The Standard Pension Plan is a noncontributory defined benefit retirement and death benefit plan. Funds are contributed periodically to a trust that invests the Company’s contributions and earnings thereon in order to pay the benefits to the participating employees. The plan provides for the payment of monthly retirement benefits determined under a calculation based on credited years of service and a participant’s highest compensation over five consecutive years in the last ten years of employment. Retirement benefits are paid to participants upon normal retirement at the age of 65 or later, or upon early retirement. Covered compensation includes salary and non-equity incentive plan compensation as shown in the “Summary Compensation Table.” Other elements of compensation in the “Summary Compensation Table” are not included in covered compensation. The normal monthly retirement benefit payable at age 65 is a life annuity with ten years guaranteed equal to 3/4 of 1% of average monthly compensation up to $800 plus 1% of average monthly compensation over $800 times the years of credited service. The plan also provides for the payment of a death benefit before retirement that is the greater of the lump sum value of the accrued benefit under the pension plan or one times base pay with less than 10 years of service and 2 12 times base pay with at least ten (10) years of service. Participants in the Standard Pension Plan can choose to receive benefit payments at age 65 even if still employed. If they make such an election, no death benefit is available.

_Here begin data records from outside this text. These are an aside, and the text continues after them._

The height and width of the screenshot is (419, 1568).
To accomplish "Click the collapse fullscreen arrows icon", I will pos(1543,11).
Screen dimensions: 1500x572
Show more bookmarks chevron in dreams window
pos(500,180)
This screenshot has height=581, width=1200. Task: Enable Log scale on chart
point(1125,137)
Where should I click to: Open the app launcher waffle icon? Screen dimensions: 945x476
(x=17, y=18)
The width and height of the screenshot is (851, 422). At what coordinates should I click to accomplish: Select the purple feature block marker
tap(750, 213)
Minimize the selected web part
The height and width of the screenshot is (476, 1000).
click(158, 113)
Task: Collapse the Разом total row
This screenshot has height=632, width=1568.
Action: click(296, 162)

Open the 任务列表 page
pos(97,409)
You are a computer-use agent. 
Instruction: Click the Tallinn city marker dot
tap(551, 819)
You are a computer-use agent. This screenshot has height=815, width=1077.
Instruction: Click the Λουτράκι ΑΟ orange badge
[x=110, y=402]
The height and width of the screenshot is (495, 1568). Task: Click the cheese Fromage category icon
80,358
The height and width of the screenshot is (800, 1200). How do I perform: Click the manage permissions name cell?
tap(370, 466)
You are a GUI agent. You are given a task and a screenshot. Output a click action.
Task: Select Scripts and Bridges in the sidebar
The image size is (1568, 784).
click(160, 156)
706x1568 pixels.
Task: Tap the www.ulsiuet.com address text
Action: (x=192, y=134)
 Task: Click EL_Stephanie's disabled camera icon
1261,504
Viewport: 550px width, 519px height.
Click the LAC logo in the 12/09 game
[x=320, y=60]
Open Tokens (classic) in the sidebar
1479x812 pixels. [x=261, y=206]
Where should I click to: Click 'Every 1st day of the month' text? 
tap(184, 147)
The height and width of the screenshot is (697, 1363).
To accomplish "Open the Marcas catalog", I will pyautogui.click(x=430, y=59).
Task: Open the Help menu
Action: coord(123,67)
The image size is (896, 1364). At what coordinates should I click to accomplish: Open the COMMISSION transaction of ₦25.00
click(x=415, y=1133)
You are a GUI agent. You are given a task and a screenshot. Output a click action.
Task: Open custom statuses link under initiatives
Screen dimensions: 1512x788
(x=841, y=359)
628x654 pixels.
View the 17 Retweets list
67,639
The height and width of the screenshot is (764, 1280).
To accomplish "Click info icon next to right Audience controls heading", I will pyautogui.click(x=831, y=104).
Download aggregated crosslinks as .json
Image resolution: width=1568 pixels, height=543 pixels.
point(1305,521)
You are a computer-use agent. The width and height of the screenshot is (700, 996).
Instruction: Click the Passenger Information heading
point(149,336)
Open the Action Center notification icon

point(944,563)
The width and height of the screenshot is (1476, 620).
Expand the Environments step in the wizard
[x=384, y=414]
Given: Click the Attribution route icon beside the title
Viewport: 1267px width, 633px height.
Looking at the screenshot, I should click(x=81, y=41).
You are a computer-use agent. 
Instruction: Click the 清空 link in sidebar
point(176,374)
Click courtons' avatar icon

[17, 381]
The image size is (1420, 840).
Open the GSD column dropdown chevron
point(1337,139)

The Company has a Supplemental Retirement Plan that applies to Mr. Wallace. The Supplemental Retirement Plan provides that the amount of the annual retirement benefit under the Standard Pension Plan that is limited by reason of compliance with the Code is paid as a supplemental pension benefit. The benefit payment terms are the same as the terms of the Standard Pension Plan. The benefits are payable from the general assets of the Company. On February 13, 2009, the Board amended the Supplemental Retirement Plan and the Standard Pension Plan. As a result, all future benefit accruals under the Supplemental Retirement Plan and the Standard Pension Plan automatically ceased effective March 31, 2009 for all participants and the accrued benefits under each plan were determined and frozen as of that date. These amendments are discussed in the Compensation Discussion and Analysis section under “Post-employment Benefits.”

 

 

Nonqualified Deferred Compensation

The table below shows the contributions by the executives and the Company, the aggregate earnings on nonqualified deferred compensation in 2015 and the aggregate balance at year end under nonqualified deferred compensation plans of the Company.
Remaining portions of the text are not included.